Think about that for a moment.
Until recently, breakthrough AI reasoning was prohibitively expensive. OpenAI's GPT-4 could burn through $3k+ of compute solving a single complex problem. DeepSeek changes that equation dramatically - we're talking about genius-level reasoning at commodity prices.
When inference costs drop to near-zero, we're not just talking about better chatbots or cheaper coding assistants. We're talking about embedding intelligence into every digital surface, every device, every interaction.
This isn't just cost reduction—it's a phase change. When intelligence becomes this cheap, everything changes.
When intelligence becomes as cheap as electricity, the question isn't who can build the biggest power plant—it's who can build the next industrial revolution on top of it.
The Path to AGI
And this brings us to the elephant in the room: AGI.

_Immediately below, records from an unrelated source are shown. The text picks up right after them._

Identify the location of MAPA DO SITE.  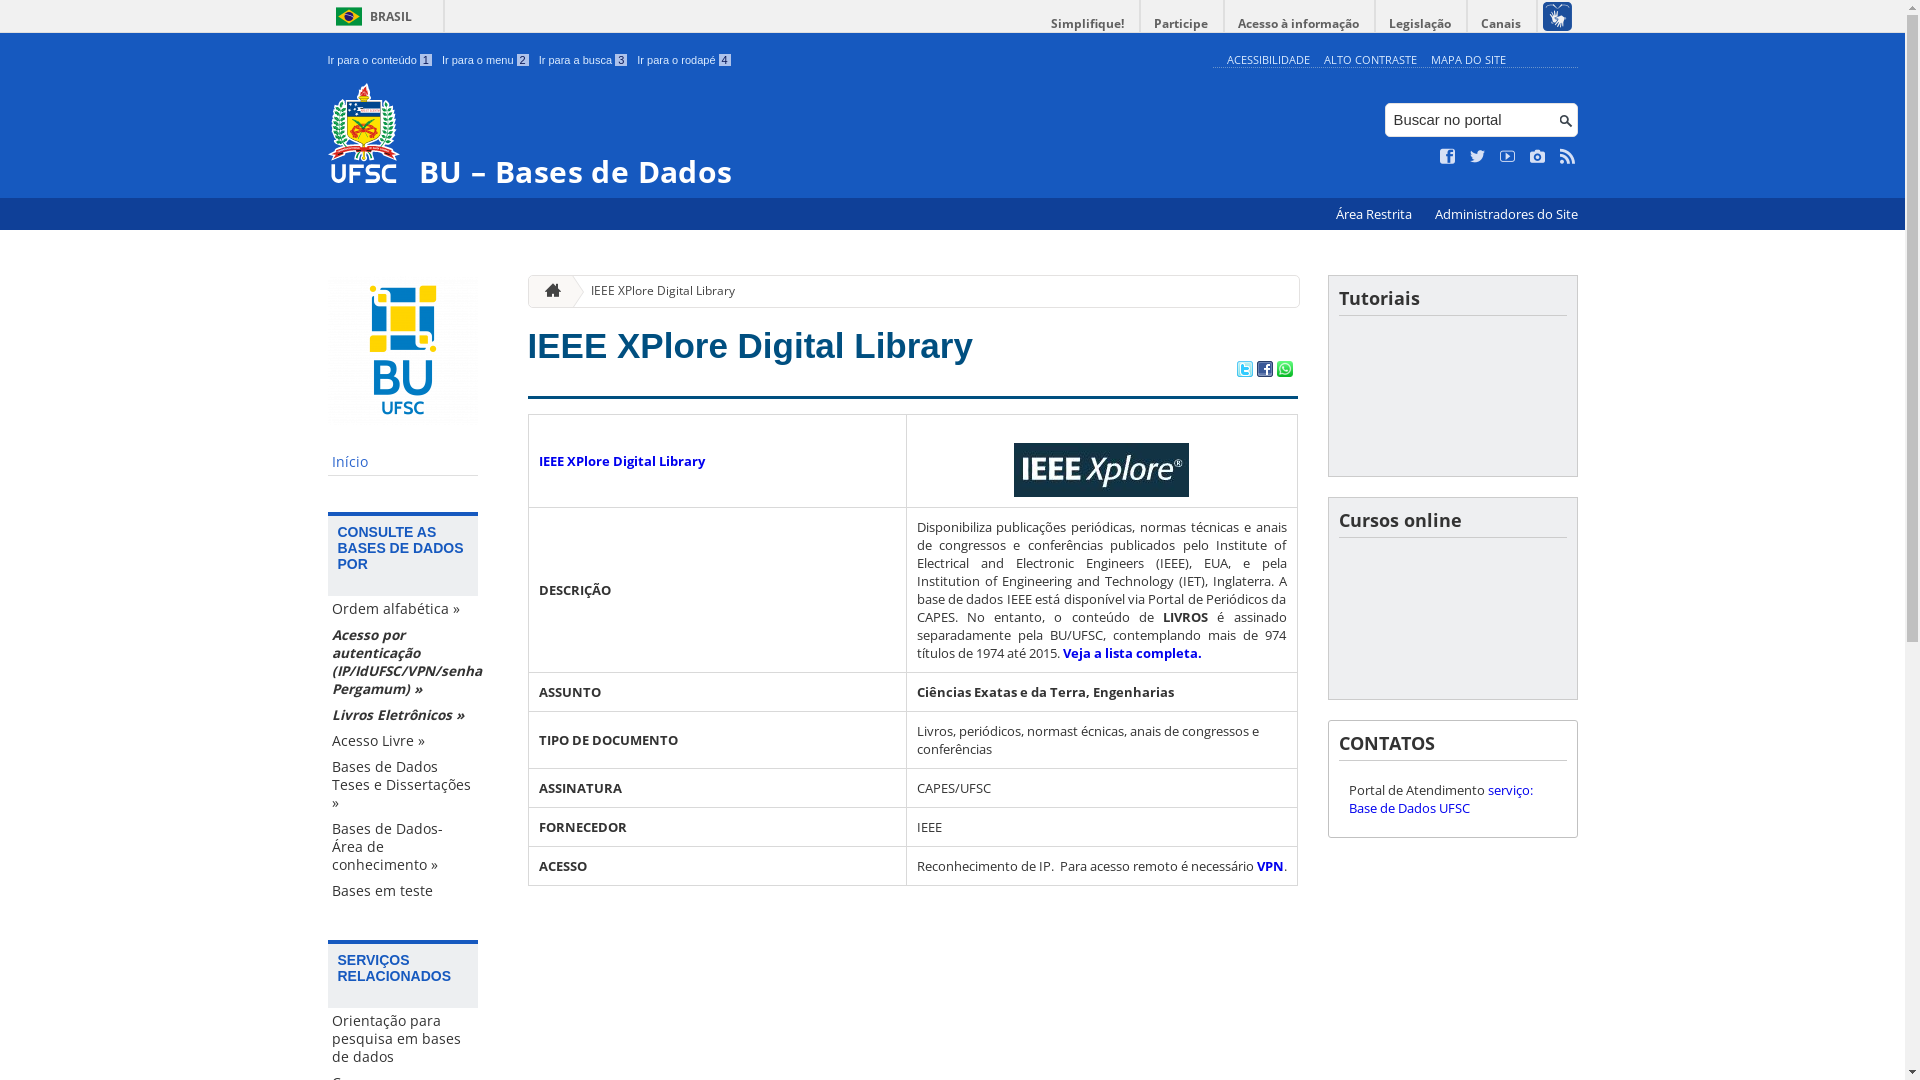
(1468, 60).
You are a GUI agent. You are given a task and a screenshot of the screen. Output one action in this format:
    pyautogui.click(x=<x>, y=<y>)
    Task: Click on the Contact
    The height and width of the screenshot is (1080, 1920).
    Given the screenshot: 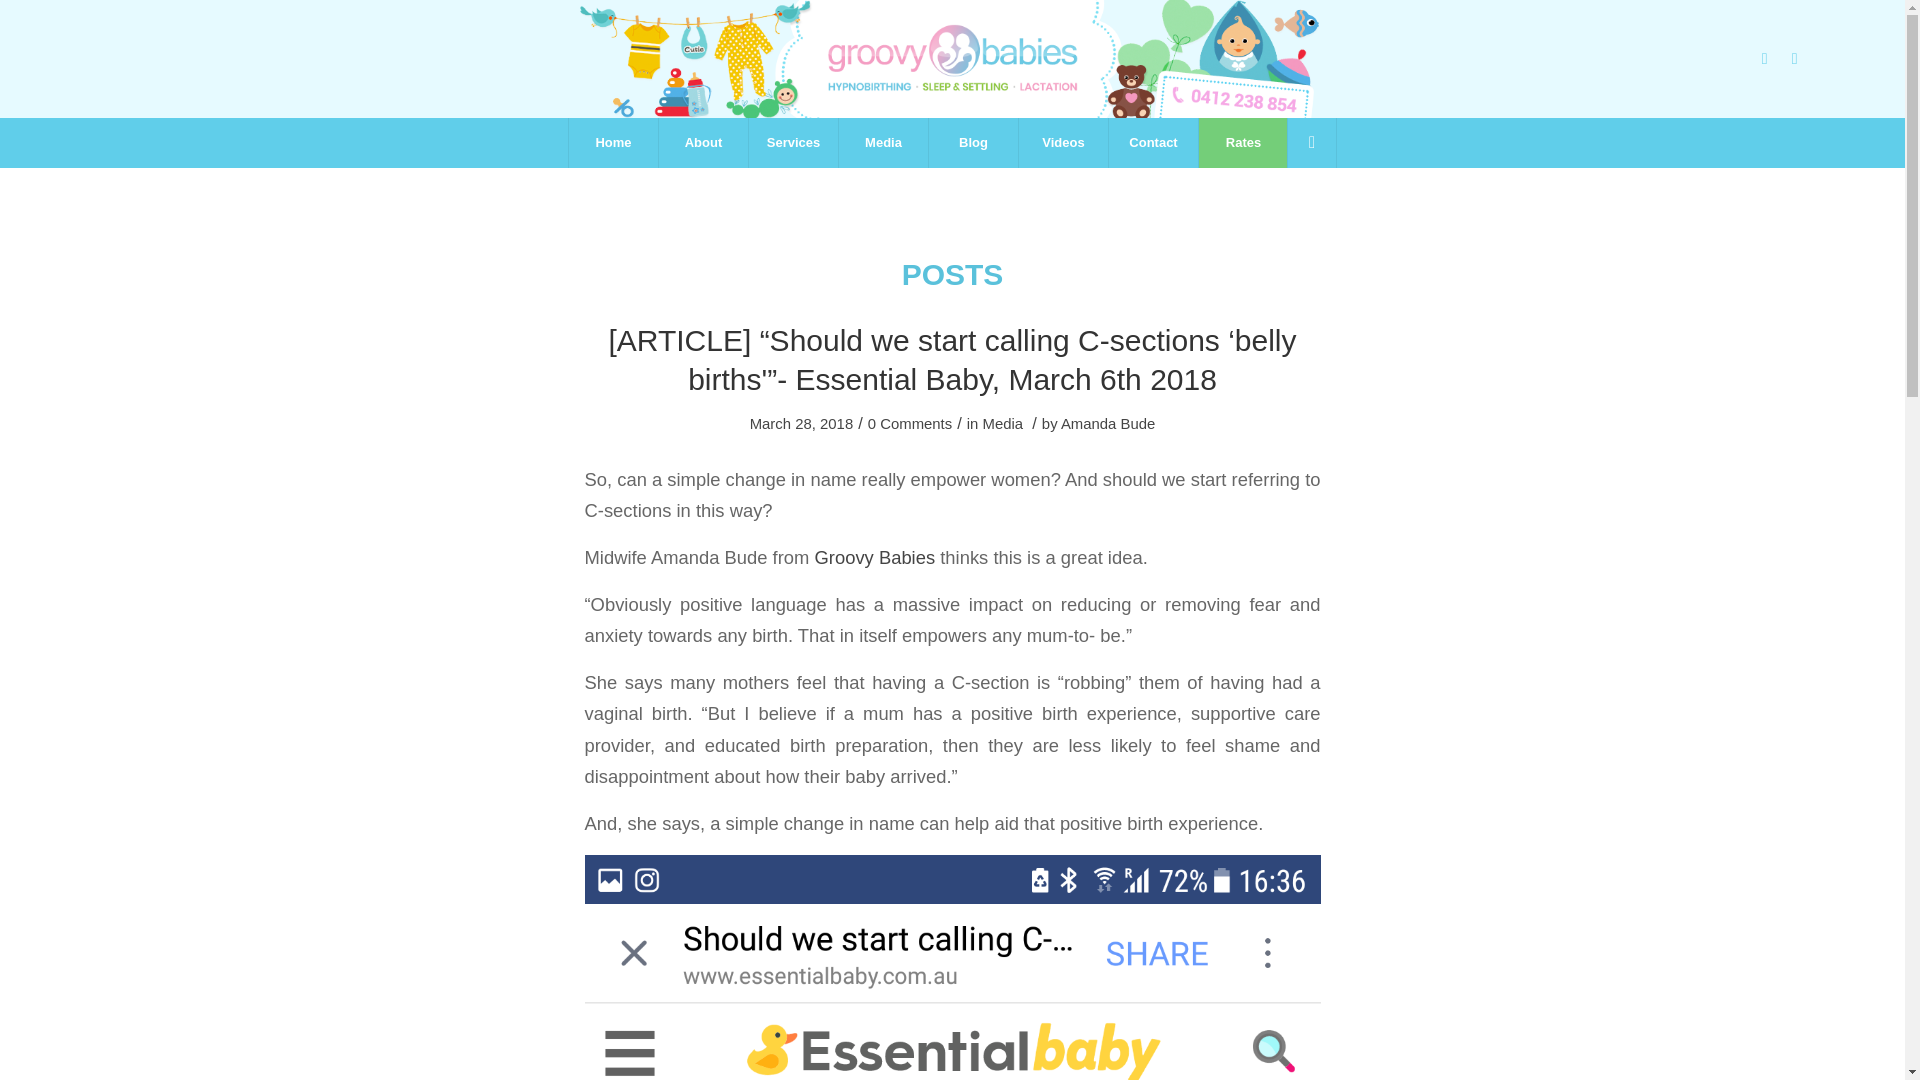 What is the action you would take?
    pyautogui.click(x=1152, y=142)
    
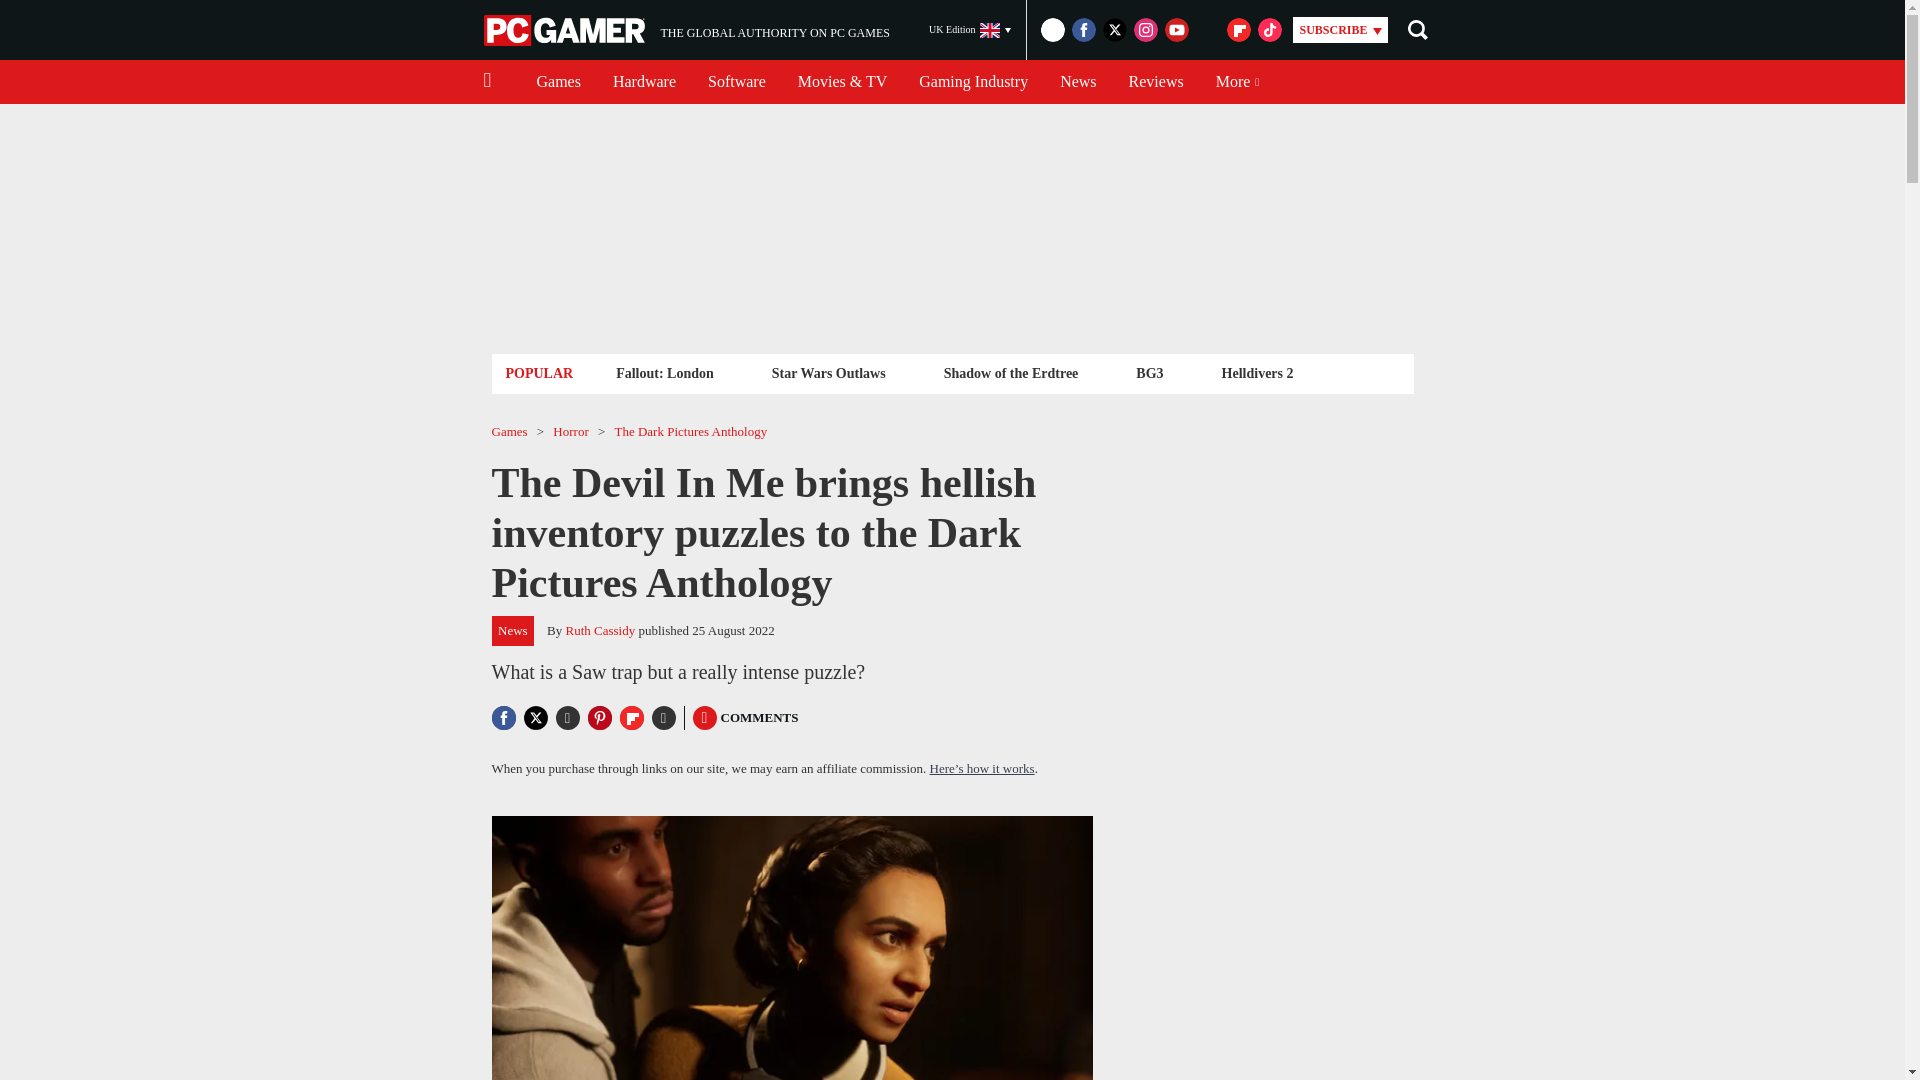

For years, the consensus was that AGI (Artificial General Intelligence) was decades away. A pipe dream. Science fiction.
That consensus is dead wrong.
DeepSeek shows us why: When you combine:
Radical efficiency improvements
Self-improving systems
Near-zero inference costs
Ubiquitous deployment
You get something unprecedented: A global substrate of machine intelligence that's constantly learning, adapting, and evolving.
AGI won't arrive as a single breakthrough moment. It's emerging as a distributed system of increasingly capable models, learning from billions of interactions, generating their own training data, and improving themselves in real-time.
The Stakes Have Never Been Higher
DeepSeek isn't just another AI model—it's a wake-up call. AI's "Sputnik Moment."
We're entering an era where intelligence itself becomes a commodity. Cheap. Ubiquitous. Exponentially improving.
The markets think this means less investment in AI infrastructure. They're dead wrong. It means the opposite:
More compute (vastly more)
More deployment
More competition
More intelligence, everywhere
The Real Question
So here's what keeps me up at night:
What happens when intelligence becomes as cheap and abundant as electricity? When every device, every system, every interaction is mediated by increasingly capable AI?
This isn't just about market cap or national competitiveness anymore. It's about the fundamental transformation of human civilization.
The real race isn't just about who can build the biggest data center anymore. It's about who can harness this new commodity—intelligence itself—as it becomes the foundation of everything.
Welcome to the real AI revolution. Hope you brought your compute.